In our country today, now….the relationship divisions are a situation to grieve. The loss has been communal and real.  Our Presiding Bishop Michael Curry spoke passionately about our need to take the lead in healing for our nation – his passionate address to our Diocesan Convention yesterday is posted on our facebook page. He spoke of the Eagle depicted on the Great Seal of the United States. In the Eagle’s right talon, he holds an olive branch, in his left a bundle of thirteen arrows, and in his beak he carries a scroll inscribed with the motto: “E Pluribus Unum.”  E Pluribus Unum is latin for “out of many, one”.  Our country’s motto – “out of many, one”.

Our country was born on the understanding that we are different, that we hold differing points of view and by coming together and discussing those differences, we can be a healthier community of one.
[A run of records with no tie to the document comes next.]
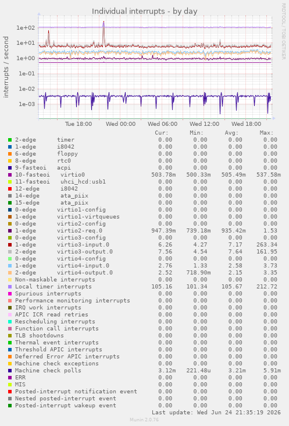Image resolution: width=289 pixels, height=426 pixels.
Task: Click the Max: column header
Action: coord(266,133)
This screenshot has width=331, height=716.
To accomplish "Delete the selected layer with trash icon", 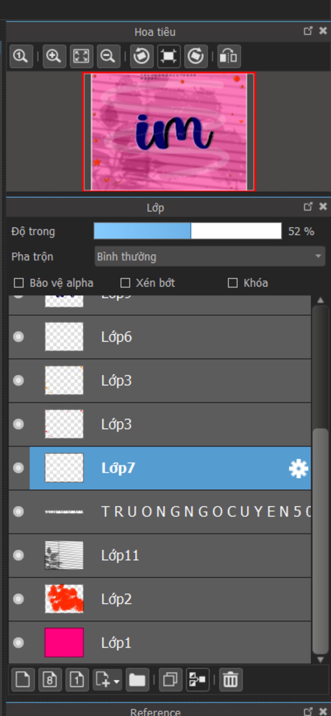I will 230,679.
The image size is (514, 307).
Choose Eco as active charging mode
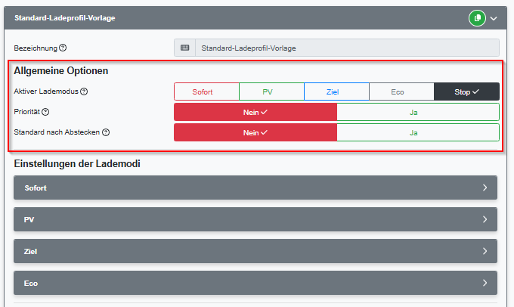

Our governing, democratic system was designed with two different parties for a reason. And also, what’s right in front of us, is our need to address racial inequality.  As Bishop Curry also says, Justice is important, it is necessary. But justice by itself is not enough. It must lead to reconciliation. We are all God’s children.
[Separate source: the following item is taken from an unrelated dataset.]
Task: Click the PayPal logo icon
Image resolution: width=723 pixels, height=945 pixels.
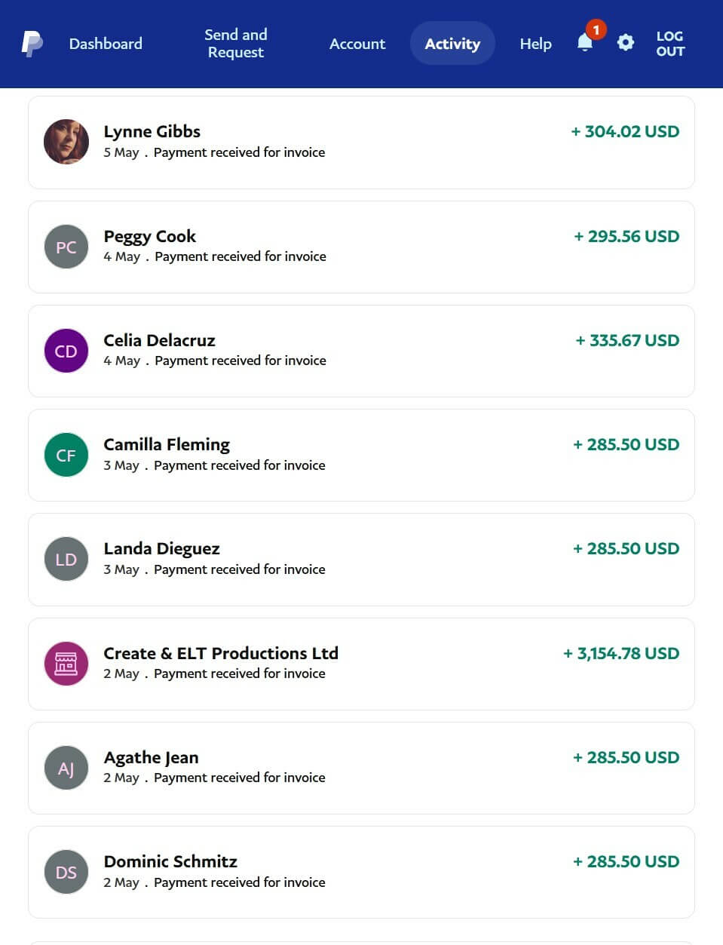Action: [x=32, y=44]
Our Veterans, who we honor this week, have put their lives on the line to uphold and support our country’s motto of E Pluribus Unum – out of many, one. The way of love is the way of life. Unselfish, sacrificial love that seeks the beneficial welfare of the “other” as well as yourself – the other being that person or persons that are different from you, that you don’t like, that may even be your enemy. Remember the parable of the good Samaritan….don’t walk on by, don’t turn back for more oil in your flask,  stop and do what you can for your neighbor. We are all invited to the wedding feast.

Our parable today ends with a wedding feast, a party, a celebration. Perhaps the lesson of this parable is: don’t allow your fear or your sense of inadequacy to keep you away from the party.  Be willing to show up as you are — complicated, disheveled, half-lit and half-baked. The groom delights in you. Remember Jesus is the light of the world.  Your half-empty flask of oil isn’t the point. You are. So stay. Be in conversation with those who are different, who are “other”, be a part of the healing process. Be in it for the long haul, doing the hard work we need to do to ensure the beneficial welfare of all of us.
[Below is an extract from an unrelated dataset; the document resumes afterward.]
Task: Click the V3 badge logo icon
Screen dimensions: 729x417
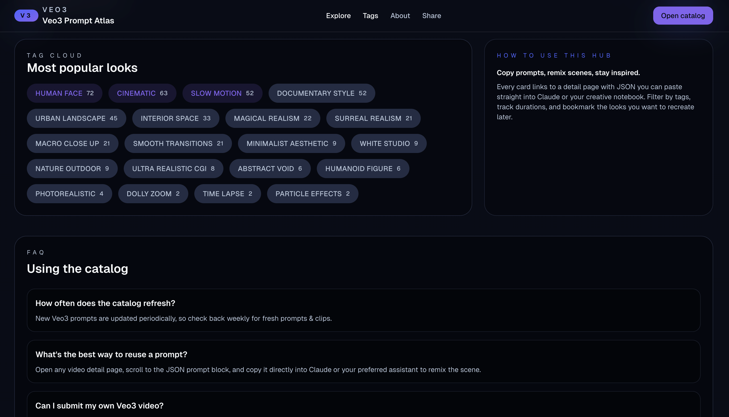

Robert Capon reminds us that the ultimate point here is that a party is happening: “Watch therefore,” Jesus says at the end of the parable, “for you know neither the day nor the hour.” When all is said and done—when we have scared ourselves silly with the now-or-never urgency of faith and the once-and-always finality of judgment—we need to take a deep breath and let it out with a laugh. Because what we are watching for is a party. And that party is not just down the street making up its mind when to come to us. It is already hiding in our basement, banging on our steam pipes, and laughing its way up our cellar stairs. The unknown day and hour of its finally bursting into the kitchen and roistering its way through the whole house is not dreadful; it is all part of the divine lark of grace. God is not our mother-in-law, coming to see whether her wedding-present china has been chipped. He is a funny Old Uncle with a salami under one arm and a bottle of wine under the other. We do indeed need to watch for him; but only because it would be such a pity to miss all the fun

(“The End of the Storm,” in Kingdom, Grace, Judgment: Paradox, Outrage and Vindication in the Parables of Jesus [Grand Rapids: Eerdmans, 2002] p.501).”

To say the obvious, healing the American body politic is an urgent task in which there is no “left” or “right,” no “blue” or “red.” It’s simply something We the People must do—if we value a democracy that always has been and always will be a work in progress. Just as each of us is! The door to the wedding celebration is open.